Ideenflüchtig: Vermehrung von Einfällen. Dabei wird das Denken nicht mehr von einer Zielvorstellung straff geführt, wechselt beständig das Ziel aufgrund von dazwischenkommenden Assoziationen und verliert so das Ziel. So gerät der Ideenflüchtige vom Hundertsten ins Tausendste, er denkt (und spricht den Satz) oft nicht zu Ende, weil sein Denken dauernd von dazwischenkommenden Einfällen abgelenkt wird, die oft rein äußerlicher (z. B. klanglicher) Art sind und nicht die wesentlichen Zusammenhänge berücksichtigen. Der Untersucher kann aber den flüchtigen Ideen noch folgen (Gegensatz: zerfahrenes, inkohärentes Denken). Subjektiv kann beschleunigtes als auch ideenflüchtiges Denken als Gedankendrängen, als Gedankenflucht u. ä. empfunden werden. Der Ideenflüchtige muss nicht beschleunigt sein. Beschleunigung ohne Ideenflucht z.B antriebsgesteigert“ und ,,. logorrhoisch“.

Vorbeireden: Der Patient geht nicht auf die Frage ein, bringt etwas inhaltlich anderes vor, obwohl aus Antwort und/ oder Situation ersichtlich ist, dass er die Frage verstanden hat. Kein absichtliches Nichteingehen auf eine Frage.

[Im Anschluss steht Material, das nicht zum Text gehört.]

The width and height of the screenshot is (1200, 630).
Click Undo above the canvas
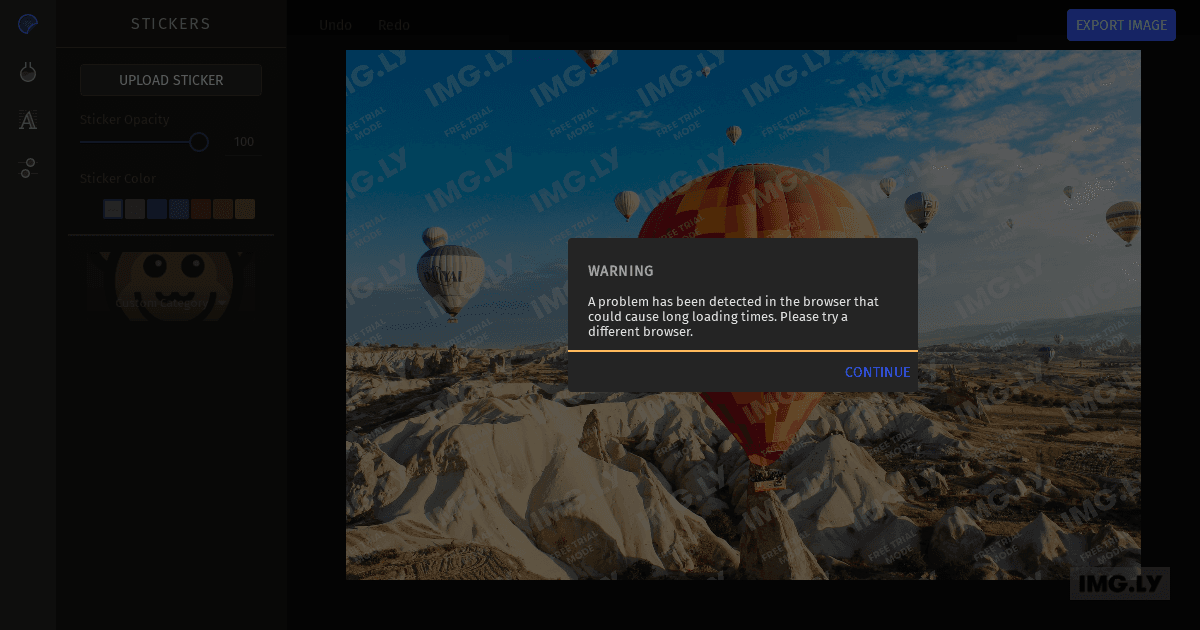coord(335,25)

Gesperrt/Gedankenabreißen: Plötzlicher Abbruch eines sonst flüssigen Gedankenganges ohne erkennbaren Grund. Der Kranke stockt mitten im Satz, schweigt, greift dann das Gespräch unter Umständen mit einem anderen Thema wieder auf. Sperrungen spielen sich bei klarem Bewusstsein ab und dürfen nicht mit der Unterbrechung des Gedankenflusses durch eine Absence verwechselt werden. Das Gedankenabreißen ist eine vom Patienten selbst empfundene, ohne erkennbare Motivation plötzlich einsetzende Unterbrechung des Gedankenganges.

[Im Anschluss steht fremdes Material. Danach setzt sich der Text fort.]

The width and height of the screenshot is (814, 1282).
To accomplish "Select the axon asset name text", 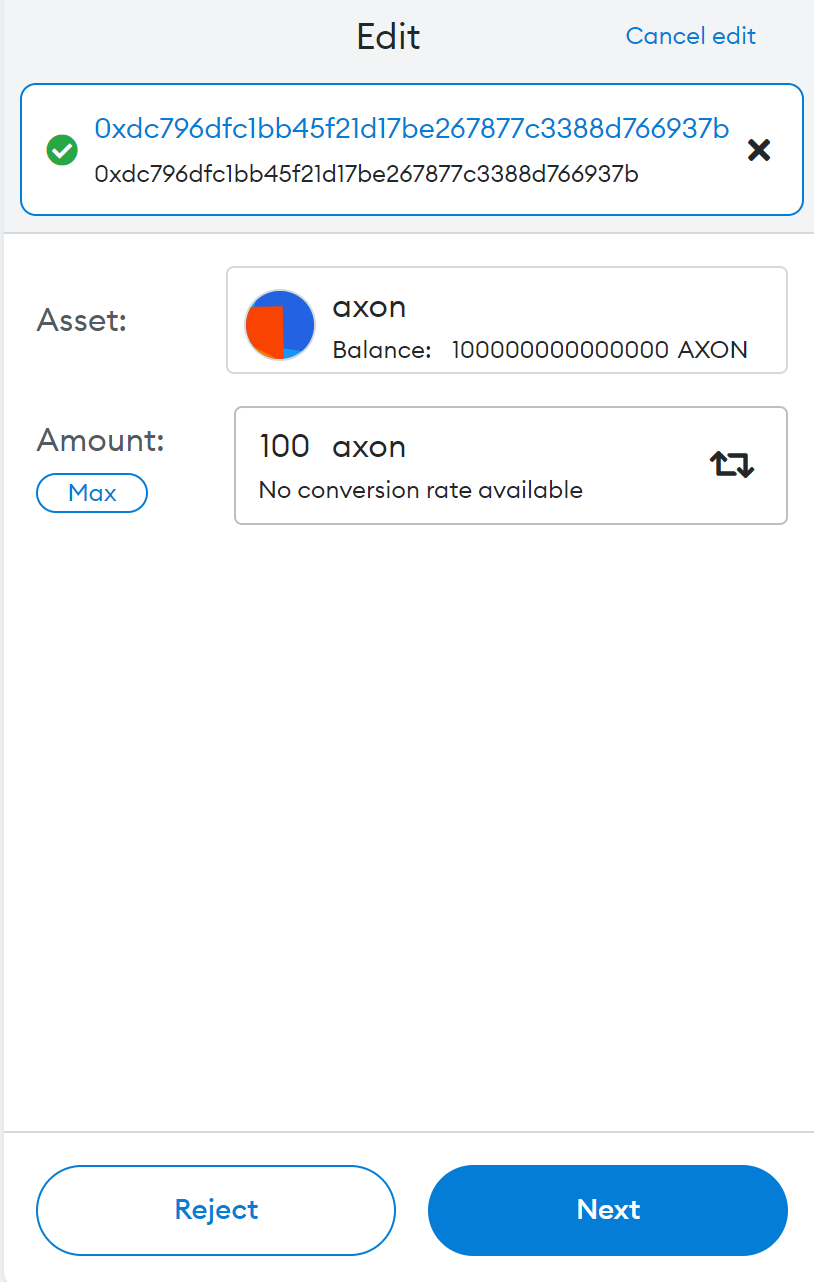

Inkohärent/zerfahren: Das Denken (und damit auch das Sprechen) des Patienten hat keinen verständlichen Zusammenhang mehr, ist zerrissen bis in einzelne, scheinbar zufällig durcheinander gewürfelte Sätze, Satzgruppen, Gedankenbruchstücke (dissoziiertes Denken, Sprachzerfall). Daher wird inkohärent/zerfahrenes Denken unverständlich und nicht nachvollziehbar. Die Gedanken springen unvermittelt von einem Thema zum anderen über (divide: Ideenflucht). Inkohärenz/Zerfahrenheit des Denkens kann mit jeder Denkgeschwindigkeit verbunden sein. Bei leichten Formen (Paralogik) kann der Satzbau noch intakt sein, bei schweren Formen ist er zerstört (Paragrammatismus) bis zu unverständlichem, sinnleerem Wort- und Silbengemisch (Schizophasie). Weitere Merkmale formaler Denkstörungen, die häufig bei der Zerfahrenheit vorkommen, sind:

Die Kontamination (Verschmelzung heterogener Sachverhalte), die Verdichtung (Zusammenziehen von mehreren, nicht unbedingt widersprüchlichen Ideen in eine),

Substitution (Ersatz von geläufigen Begriffen durch irgendwelche andere),

Entgleisung des Denkens (Abgleiten von der Hauptgedankenreihe auf Nebengedanken, die sich ungeordnet in die Hauptreihe hineindrängen), lückenhaftes und sprunghaftes Denken.

Neologismen: Wortneubildungen, die der sprachlichen Konvention nicht entsprechen und oft nicht unmittelbar verständlich sind. Manchmal kann vom Patienten auch eine künstliche Sprache gebildet und gebraucht werden. Auch Paralogismen sind hier einzutragen: semantisch ungewöhnlicher Gebrauch von Worten.